Overview of the basic protocol scope. The four main steps of a transcriptomics pipeline are outlined on the right side, along with the relevant basic protocols that cover each step. The icons on the left side are the modules in ExpressAnalyst that accept different input formats.

Here, we present 11 basic protocols to introduce readers to the different ExpressAnalyst modules that can be used for raw data processing, statistical analysis, and functional analysis, outlining which workflows are appropriate for model vs non-model species, transcriptomics vs proteomics datasets, and for various common data input formats. They are summarized below.

Basic Protocol 1: How to upload, process, and normalize an RNA-seq count table in preparation for statistical and functional analysis. Basic Protocol 2: How to perform differential expression analysis for simple and complex experimental designs. Basic Protocol 3: How to perform functional analysis and interpret the results with volcano plots, enrichment networks, and ridgeline charts. Basic Protocol 4: How to use hierarchical clustering and heatmaps to perform an unsupervised, exploratory analysis. Basic Protocol 5: How to perform statistical and functional analysis of a cross-species RNA-seq count table generated by ortholog mapping with Seq2Fun. Basic Protocol 6: How to filter and normalize microarray and proteomics intensity tables. Basic Protocol 7: How to upload, process, and normalize a set of gene expression tables for meta-analysis. Basic Protocol 8: How to perform statistical and functional meta-analysis of gene expression data. Basic Protocol 9: How to analyze single or multiple gene expression signatures. Basic Protocol 10: How to perform dose-response and time-series analysis. Basic Protocol 11: How to process FASTQ files to obtain a gene count table with or without using a reference transcriptome.

Basic Protocol 1: RNA-seq COUNT TABLE UPLOADING, PROCESSING, AND NORMALIZATION

The objective of this protocol is to prepare the data for downstream differential expression and functional analysis using ExpressAnalyst. This includes formatting the input files, mapping transcript identifiers to the internal annotation database, performing a basic quality check on the data, and applying filtering and normalization to remove non-informative genes and to correct for systematic technical differences. This protocol assumes that RNA-seq reads have already been aligned to a transcriptome and summarized in a count table, which is the case for most researchers. If this is not the case and you must start from FASTQ files, please see Basic Protocol 11.This protocol is also specifically written for RNA-seq count data. ExpressAnalyst also accepts abundance tables produced from microarray or proteomics experiments. Many of the overall concepts are the same; however, count data requires specific normalization techniques. For a discussion of microarray intensity and proteomics abundance data processing, please see Basic Protocol 6.

Basic Protocols 1 to 4 use the same dataset, an RNA-seq count file measured in mouse liver (Diamante et al., 2021). It has been previously shown that bisphenol-A (BPA) exposure during pregnancy leads to cardiometabolic disease in offspring. The objective of the original study was to elucidate the mode of action underlying this outcome. The authors exposed pregnant mice to BPA and collected RNA-seq data in the liver from offspring of both sexes, along with bodyweight, insulin secretion, and targeted lipids in the liver and plasma samples. Differential gene expression analysis was conducted between the exposed and control groups to understand the observed phenotypic differences and metabolic outcomes.

Necessary Resources

Hardware

A computer with internet access

Software

An up-to-date web browser such as Google Chrome, Mozilla Firefox, or Safari, with JavaScript enabled (see Internet Resources)

○ ○ ○

WORK TO BE COMPLETED: Resume the ExpressAnalyst protocol text from the point where it ends.

○ ○ ○

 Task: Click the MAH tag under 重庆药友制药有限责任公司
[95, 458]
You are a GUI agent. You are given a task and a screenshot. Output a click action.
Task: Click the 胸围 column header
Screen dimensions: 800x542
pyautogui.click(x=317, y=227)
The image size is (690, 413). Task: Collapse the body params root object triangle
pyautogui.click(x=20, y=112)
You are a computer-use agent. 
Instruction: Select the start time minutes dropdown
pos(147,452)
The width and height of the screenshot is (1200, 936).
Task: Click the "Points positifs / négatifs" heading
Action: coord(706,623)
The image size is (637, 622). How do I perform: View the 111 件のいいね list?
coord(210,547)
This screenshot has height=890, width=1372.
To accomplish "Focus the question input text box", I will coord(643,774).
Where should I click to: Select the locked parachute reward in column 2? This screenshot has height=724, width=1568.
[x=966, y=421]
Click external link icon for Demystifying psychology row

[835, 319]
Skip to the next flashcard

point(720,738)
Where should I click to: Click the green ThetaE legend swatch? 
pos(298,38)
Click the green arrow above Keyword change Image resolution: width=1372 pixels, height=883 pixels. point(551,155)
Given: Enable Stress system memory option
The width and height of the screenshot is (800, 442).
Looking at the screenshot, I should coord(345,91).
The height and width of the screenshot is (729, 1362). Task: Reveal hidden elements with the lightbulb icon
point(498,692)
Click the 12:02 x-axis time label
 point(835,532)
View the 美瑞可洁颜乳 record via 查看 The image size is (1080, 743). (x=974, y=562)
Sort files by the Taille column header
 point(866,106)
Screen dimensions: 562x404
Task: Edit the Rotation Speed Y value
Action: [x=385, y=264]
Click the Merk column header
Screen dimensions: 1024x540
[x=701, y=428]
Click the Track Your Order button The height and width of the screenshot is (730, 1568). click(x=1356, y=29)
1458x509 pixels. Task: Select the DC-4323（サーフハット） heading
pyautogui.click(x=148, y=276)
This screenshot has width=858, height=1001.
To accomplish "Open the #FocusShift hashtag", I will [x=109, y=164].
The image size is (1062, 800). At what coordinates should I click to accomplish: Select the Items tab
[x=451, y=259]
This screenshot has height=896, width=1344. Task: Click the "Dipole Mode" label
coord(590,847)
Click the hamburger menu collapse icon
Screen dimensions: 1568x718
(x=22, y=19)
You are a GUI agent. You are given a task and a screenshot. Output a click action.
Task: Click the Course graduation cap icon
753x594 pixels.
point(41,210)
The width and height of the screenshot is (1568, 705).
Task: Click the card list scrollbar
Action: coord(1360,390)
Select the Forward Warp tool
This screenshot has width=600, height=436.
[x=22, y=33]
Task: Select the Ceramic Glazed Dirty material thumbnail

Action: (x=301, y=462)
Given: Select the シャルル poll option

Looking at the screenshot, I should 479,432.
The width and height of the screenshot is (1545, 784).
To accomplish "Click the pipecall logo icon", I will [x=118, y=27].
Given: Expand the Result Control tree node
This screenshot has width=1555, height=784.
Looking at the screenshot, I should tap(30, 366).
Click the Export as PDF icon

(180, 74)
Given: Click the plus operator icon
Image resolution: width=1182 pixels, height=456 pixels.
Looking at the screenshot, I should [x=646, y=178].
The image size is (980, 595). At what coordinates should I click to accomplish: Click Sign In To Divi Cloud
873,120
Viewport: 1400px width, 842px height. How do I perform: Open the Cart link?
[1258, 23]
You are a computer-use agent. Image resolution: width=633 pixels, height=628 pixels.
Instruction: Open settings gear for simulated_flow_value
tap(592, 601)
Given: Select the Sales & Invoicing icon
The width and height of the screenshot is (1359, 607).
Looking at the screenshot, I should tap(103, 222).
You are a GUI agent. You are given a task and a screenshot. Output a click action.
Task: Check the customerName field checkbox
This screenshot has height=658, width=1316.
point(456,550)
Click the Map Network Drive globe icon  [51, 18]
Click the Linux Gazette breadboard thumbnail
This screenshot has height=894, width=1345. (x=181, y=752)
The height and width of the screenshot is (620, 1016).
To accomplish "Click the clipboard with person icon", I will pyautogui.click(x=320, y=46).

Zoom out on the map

○ ○ ○

WRITTEN ANSWER:
Files

None

1.Go to the ExpressAnalyst home page (https://www.expressanalyst.ca) and click the “Tutorials” link at the top menu bar to visit the tutorial page. Scroll to the bottom of the page and find the “Dataset for the ExpressAnalyst Current Protocol” data section. Download the two text files labeled “mouse_counts.csv” and “mouse_metadata.csv.” Open them in a spreadsheet program or a text editor to view the data format (Fig. 2).

Note

The most frequent help requests that we receive are related to data and metadata formatting. The input files are displayed in Figure 2, including a gene count table for 16 samples (Fig. 2A), and a metadata table describing these samples (Fig. 2B). The first two columns in the metadata table show the main study design: 4 BPA exposed and 4 controls for both male and female mice. Liver and plasma lipids were also measured, which are the continuous values displayed in the remainder of the metadata columns.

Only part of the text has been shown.